A Tiny Tot in Mexico
My first time in Mexico, I was 7 or 8 years old on a family vacation. Everywhere I turned my head I observed this new world with wonder: open-air markets, the Spanish language, Mexican artisans and their handicrafts. Even the touristy t-shirts and hoodies generated a sense of excitement within me.
My family stayed in Cancún before it was cool. At that time there was one main mall, a few hotels, a Burger Queen (Queen not King), and the traditional open-air market. I got real-life, raw experience of what was and wasn’t acceptable at an open-air market in a foreign country. My mom was masterful in training my sister and I on how to behave while traveling. From being aware of the people around us in a line at the airport, to haggling appropriately and tipping, she prepared us well.
Spanish under the palapa
In the mist of all these experiences was a new language: Spanish. I have this memory of sitting under a palapa at our hotel and observing the waiters engaging in their banter and laughing. That was a conversation I wanted to be a part of or at least comprehend while eating my nachos for lunch. That precise moment was the catalyst for my desire to learn Spanish.

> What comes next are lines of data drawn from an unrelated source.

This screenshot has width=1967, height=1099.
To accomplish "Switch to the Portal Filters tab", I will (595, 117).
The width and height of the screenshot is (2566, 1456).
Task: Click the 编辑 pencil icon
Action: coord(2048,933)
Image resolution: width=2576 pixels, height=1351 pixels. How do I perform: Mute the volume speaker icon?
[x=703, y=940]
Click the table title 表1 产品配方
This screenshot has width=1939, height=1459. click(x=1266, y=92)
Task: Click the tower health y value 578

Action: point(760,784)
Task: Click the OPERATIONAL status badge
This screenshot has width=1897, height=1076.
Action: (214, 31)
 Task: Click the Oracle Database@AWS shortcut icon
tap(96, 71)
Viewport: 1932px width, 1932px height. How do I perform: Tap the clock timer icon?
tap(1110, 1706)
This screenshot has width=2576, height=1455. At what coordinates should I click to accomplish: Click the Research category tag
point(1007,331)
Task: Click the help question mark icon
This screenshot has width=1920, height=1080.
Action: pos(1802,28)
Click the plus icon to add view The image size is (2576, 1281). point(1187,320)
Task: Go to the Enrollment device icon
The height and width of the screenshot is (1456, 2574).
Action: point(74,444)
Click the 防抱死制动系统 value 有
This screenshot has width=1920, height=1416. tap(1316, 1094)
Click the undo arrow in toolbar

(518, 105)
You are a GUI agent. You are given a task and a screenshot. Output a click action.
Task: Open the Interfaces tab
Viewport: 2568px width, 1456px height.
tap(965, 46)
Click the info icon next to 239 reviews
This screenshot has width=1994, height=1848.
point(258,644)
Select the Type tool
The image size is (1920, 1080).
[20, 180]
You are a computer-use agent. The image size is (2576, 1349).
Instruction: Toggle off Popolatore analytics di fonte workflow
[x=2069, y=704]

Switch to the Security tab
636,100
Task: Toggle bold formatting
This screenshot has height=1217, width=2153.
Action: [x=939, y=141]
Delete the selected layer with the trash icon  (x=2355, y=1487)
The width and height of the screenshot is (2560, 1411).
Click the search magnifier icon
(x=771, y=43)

Un Poco de EspaÑol y taco bell
Fast forward two years and I’m in fourth grade with Mrs. G. We’re doing a Spanish unit, which is amazing because our elementary school didn’t offer foreign language at the time. We learned colors and some other basic vocabulary. At the end of the unit we were going to celebrate with Mexican food. The class voted on what we would eat: Taco Bell. While everyone else was cheering, I was huffing and puffing that it wasn’t traditional! Taco Bell?! Are you guys serious?? You could say I was thoroughly disappointed, but grateful to finally get some Spanish lessons, as basic as they were.
A little Late: Spanish Class in Middle School
My desire to learn Spanish continued because we kept traveling to Mexico one to two times a year throughout my childhood. I didn’t have another Spanish class until 8th grade, when they finally hired a Spanish teacher at my middle school. It was only a semester-long class. I couldn’t wait to get to high school when I could finally take a class for a whole year.
Finally, A real Spanish Class!
Seven years and a dozen trips later, I made it to Spanish I in high school. I’m so grateful I had an amazing Spanish I teacher, Mrs. Stumbris, who introduced our class to culture, language nuances and colloquialisms. Her teaching style fueled my desire to become fluent in Spanish. She told my class about a pen pal program and a foreign exchange program, both of which I participated in.
In the summer of 1997 I stayed with a family in Cualtitlan Izcalli, Mexico for six weeks. I visited one of their cousins for one of those weeks in Mexico City. Everyone spoke English, so it was more of a cultural exchange than a language exchange. When I returned, my Spanish hadn’t improved a whole lot.
That year I started Spanish II and if you know anything about Spanish II, you know it’s one of the most difficult years of Spanish. It’s the hardest year because the grammar is a lot more challenging compared to Spanish I and even Spanish III and IV. It’s the hurdle you have to jump to make it to the other side.
Being that Spanish was something I was so passionate about, when I started to get a low grade on my quizzes, I spoke with my guidance counselor about dropping the class. I was getting a low C in the class and was afraid I’d get a D on my report card. Luckily, my guidance counselor checked in with my mom before changing my schedule. When I got home from school that day, I had one of the most pivotal conversations of my life.
Why would you quit something you’re so interested in learning? Think about your career and where this could take you. Spanish is your thing. It’s a way for you to use your creativity.Mom
Everything she said made sense. I chose to keep going. That was the best life lesson I learned about not giving up. It taught me determination, perseverance, and the importance of having foresight. Not only did I learn Spanish because I was interested in the language, but I also learned it because I knew it would be an integral part of my life and career. First came the interest, then came the benefits.